Here Ireland's premier economic historian and one of the leading
authorities on the Great Irish Famine examines the most lethal
natural disaster to strike Europe in the nineteenth century.
Between the mid-eighteenth and early-nineteenth centuries, the food
source that we still call the Irish potato had allowed the fastest
population growth in the whole of Western Europe. As vividly
described in O'Grada's new work, the advent of the blight
"phytophthora infestans" transformed the potato from an emblem of
utility to a symbol of death by starvation. The Irish famine peaked
in Black '47, but it brought misery and increased mortality to
Ireland for several years.
Central to Irish and British history, European demography, the
world history of famines, and the story of American immigration,
the Great Irish Famine is presented here from a variety of new
perspectives. Moving away from the traditional narrative historical
approach to the catastrophe, O'Grada concentrates instead on fresh
insights available through interdisciplinary and comparative
methods. He highlights several economic and sociological features
of the famine previously neglected in the literature, such as the
part played by traders and markets, by medical science, and by
migration.
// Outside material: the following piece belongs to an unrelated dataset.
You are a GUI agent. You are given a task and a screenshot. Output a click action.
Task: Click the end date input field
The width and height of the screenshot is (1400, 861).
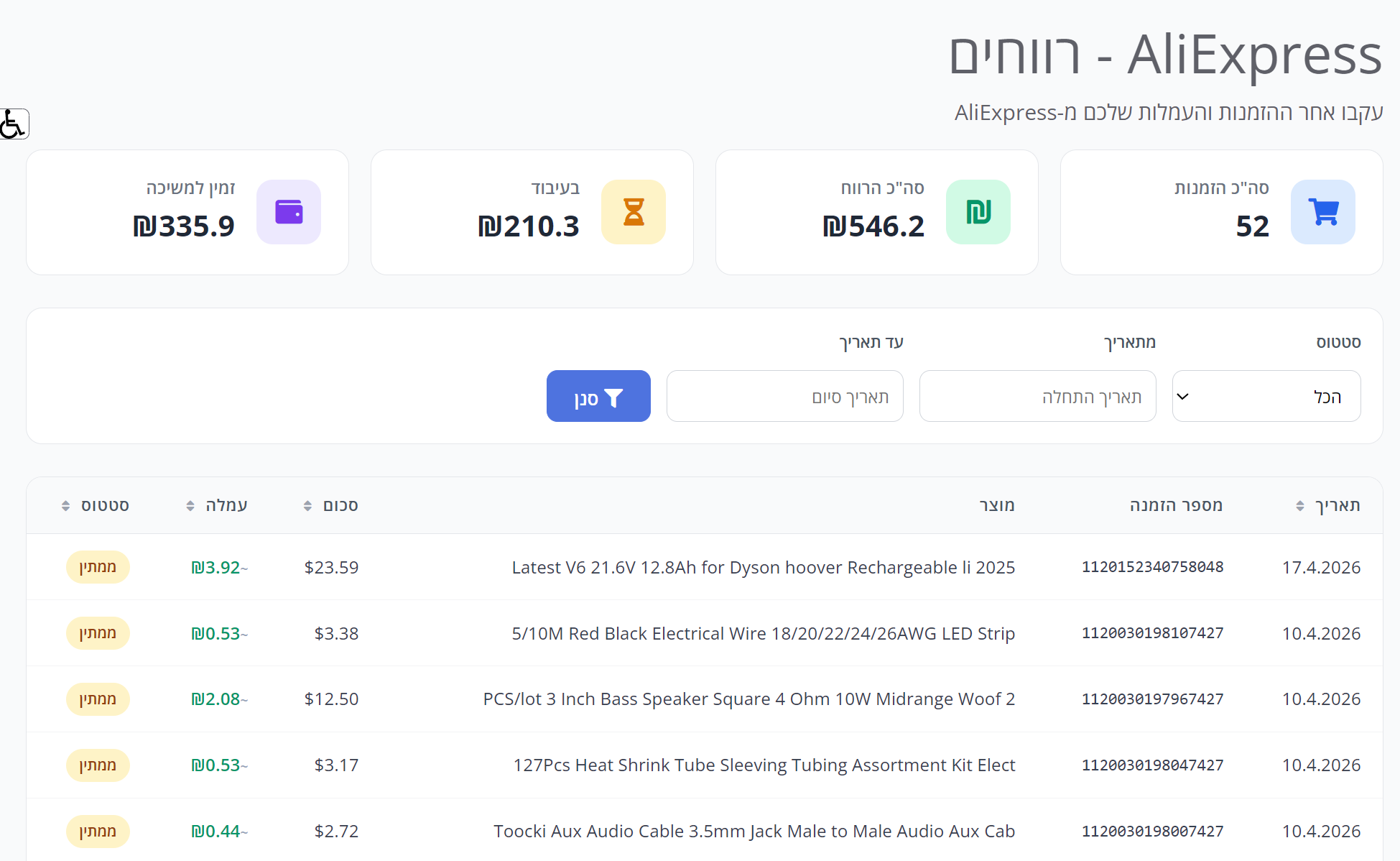click(784, 396)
Other topics include how the Irish climate, usually
hospitable to the potato, exacerbated the failure of the crops in
1845-1847, and the controversial issue of Britain's failure to
provide adequate relief to the dying Irish.
O'Grada also examines the impact on urban Dublin of what was
mainly a rural disaster and offers a critical analysis of the
famine as represented in folk memory and tradition.
The broad scope of this book is matched by its remarkable range
of sources, published and archival. The book will be the starting
point for all future research into the Irish famine."